• Selasa, 30 November 2021

Ketua MKKS LB Garut, Gelar Konferensi Pers Bantah Issue Miring yang Mencatut Identitasnya

Ketua MKKS LB Garut, Gelar Konferensi Pers Bantah Issue Miring yang Mencatut Identitasnya Ketua MKKS LB Kab. Garut, Aman Suparman, S.Pd., M.M.Pd.
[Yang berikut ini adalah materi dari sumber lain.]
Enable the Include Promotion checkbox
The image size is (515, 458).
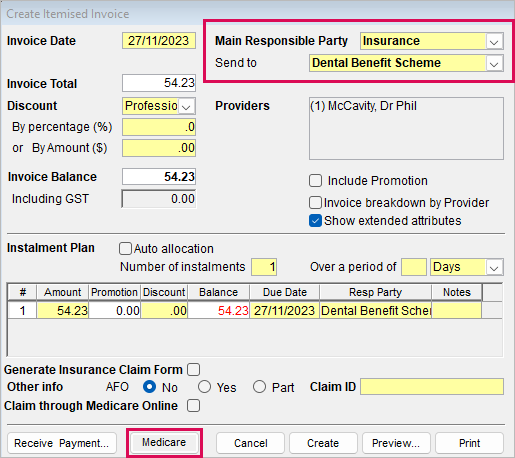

DOK

Garut,TarungNews.com - Beredar kabar sebelumnya yang menyebutkan adanya dugaan pengkondisian yang dilakukan oleh MKKS LB (Musyawarah Kerja Kepala Sekolah Luar Biasa) terkait anggaran bantuan belajar (Banbel) yang bersumber dari pemerintah provinsi Jawa Barat Tahun Anggaran 2020 dan dialokasikan bagi para siswa berkebutuhan khusus di sekolah luar biasa (SLB).

Diruang kerjanya, Ketua MKKS tingkat SLB Kabupaten Garut, Aman Suparman, S.Pd., M.M.Pd membantah dan memang tidak mengetahui issue miring itu karena dirinya merasa tidak pernah didatangi oleh sumber dan sebelumnya tidak pernah dikonfirmasi oleh si penulis berita tapi tiba-tiba muncul berita yang menyebutkan jabatan dan namanya dalam pemberitaan yang dirasanya tidak sedap dan meresahkan.

Untuk meluruskan issue miring pada pemberitaan tersebut, Aman Suparman langsung menggelar konferensi pers di ruang kerjanya, Komplek SLB dikawasan Lapang Paris Jl. Pembangunan Kec. Tarogong Kidul, Garut, Senin (12/4) kemarin siang.

Dalam keterangan pers, ia meyebutkan "saya sudah melihat dan membaca tentang pemberitaan pengkondisian yang dilakukan oleh ketua MKKS kabupaten Garut.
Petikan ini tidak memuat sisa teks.